Subtle Versus Overt Racism

by David Shipler
29 December 2002


David K. Shipler is the author of the recently published A Country of Strangers: Blacks and Whites in America, the product of five years of research on race relations in America. As a former correspondent for the New York Times in Moscow, Jerusalem and Washington, Shipler wrote Russia: Broken Idols, Solemn Dreams and Arab and Jew: Wounded Spirits in a Promised Land, for which he won a Pulitzer Prize.

In Washington recently, after a panel discussion on race, a black attorney approached me with the following story. He had just headed a project for a federal agency. Midway through the work, one of his subordinates, a white woman, had confided to several other whites that she could not bear to take orders from a black person.

The whites, one of whom had been regarded by the black attorney as a friend, said nothing to him about her remark. Not until months later, toward the end of the project, did the friend finally inform him of the white woman's bias, and he then realized that the woman had been quietly sabotaging the work. The Federal agency dismissed her.

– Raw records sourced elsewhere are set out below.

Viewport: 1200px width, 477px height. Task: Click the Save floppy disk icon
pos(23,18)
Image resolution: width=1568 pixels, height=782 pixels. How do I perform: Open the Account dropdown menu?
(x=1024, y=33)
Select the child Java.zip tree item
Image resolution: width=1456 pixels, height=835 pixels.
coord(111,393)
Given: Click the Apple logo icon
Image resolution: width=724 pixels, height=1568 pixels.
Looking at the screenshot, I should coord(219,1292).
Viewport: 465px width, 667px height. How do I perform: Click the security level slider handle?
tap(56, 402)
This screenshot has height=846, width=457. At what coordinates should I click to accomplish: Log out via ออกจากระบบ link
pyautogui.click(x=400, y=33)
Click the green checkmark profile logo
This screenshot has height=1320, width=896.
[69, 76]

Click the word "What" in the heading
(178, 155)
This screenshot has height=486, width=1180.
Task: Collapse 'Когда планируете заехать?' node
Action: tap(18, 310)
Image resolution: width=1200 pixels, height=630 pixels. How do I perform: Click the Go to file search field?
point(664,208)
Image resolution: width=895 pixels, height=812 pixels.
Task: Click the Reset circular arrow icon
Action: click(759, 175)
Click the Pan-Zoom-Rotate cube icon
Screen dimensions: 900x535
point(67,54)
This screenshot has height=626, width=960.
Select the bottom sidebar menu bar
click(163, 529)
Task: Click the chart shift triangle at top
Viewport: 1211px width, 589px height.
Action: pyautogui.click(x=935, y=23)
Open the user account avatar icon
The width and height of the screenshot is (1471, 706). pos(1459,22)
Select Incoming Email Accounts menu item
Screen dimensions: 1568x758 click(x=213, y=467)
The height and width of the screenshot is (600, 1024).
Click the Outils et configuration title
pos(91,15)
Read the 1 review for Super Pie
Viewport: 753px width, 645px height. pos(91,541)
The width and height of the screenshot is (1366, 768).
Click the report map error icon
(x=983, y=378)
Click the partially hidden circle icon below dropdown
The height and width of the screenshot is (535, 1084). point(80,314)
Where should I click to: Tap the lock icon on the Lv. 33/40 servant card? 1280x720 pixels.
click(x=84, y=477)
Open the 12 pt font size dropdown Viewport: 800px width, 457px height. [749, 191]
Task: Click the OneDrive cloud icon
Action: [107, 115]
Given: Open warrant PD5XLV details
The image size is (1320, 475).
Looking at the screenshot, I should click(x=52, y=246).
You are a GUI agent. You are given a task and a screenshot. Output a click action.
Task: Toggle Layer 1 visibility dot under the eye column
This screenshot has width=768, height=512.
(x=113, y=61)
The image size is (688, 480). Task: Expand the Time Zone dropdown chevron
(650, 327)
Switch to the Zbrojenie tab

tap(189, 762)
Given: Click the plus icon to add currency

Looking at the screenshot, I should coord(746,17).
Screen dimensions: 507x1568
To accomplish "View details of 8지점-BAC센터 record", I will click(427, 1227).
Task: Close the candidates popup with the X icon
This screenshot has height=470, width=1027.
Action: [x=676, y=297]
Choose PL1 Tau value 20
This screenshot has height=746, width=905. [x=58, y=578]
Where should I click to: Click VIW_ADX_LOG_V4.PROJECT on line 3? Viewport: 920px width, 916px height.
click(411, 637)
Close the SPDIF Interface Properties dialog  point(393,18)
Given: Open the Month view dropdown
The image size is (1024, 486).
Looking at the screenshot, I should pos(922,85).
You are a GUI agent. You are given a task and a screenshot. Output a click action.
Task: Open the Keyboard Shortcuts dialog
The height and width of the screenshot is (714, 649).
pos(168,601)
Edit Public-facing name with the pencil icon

Incidents like this pockmark the surface of America, but they're rarely visible. Usually, whites camouflage their prejudices more deftly and are seldom fired for them. Here, however, the contradictory contours of the country's racial landscape were in plain view. On the one hand, a black man had risen to be the boss, and the white woman lost her job for acting out her bigotry -- testimony to the anti-racism that has evolved since the civil rights movement.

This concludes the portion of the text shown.